• Data records:
************
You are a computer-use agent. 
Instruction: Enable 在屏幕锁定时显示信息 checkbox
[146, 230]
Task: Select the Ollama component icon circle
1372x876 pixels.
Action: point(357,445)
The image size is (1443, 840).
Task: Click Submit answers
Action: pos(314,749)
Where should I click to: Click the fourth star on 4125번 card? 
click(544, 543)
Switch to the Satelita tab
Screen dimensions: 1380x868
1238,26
************
• Exercise aim:
Which lines of the records above contain the string "Task"? Copy each of them in full, treating uppercase and lowercase as different.

• Solution to the exercise:
Task: Select the Ollama component icon circle
Task: Click Submit answers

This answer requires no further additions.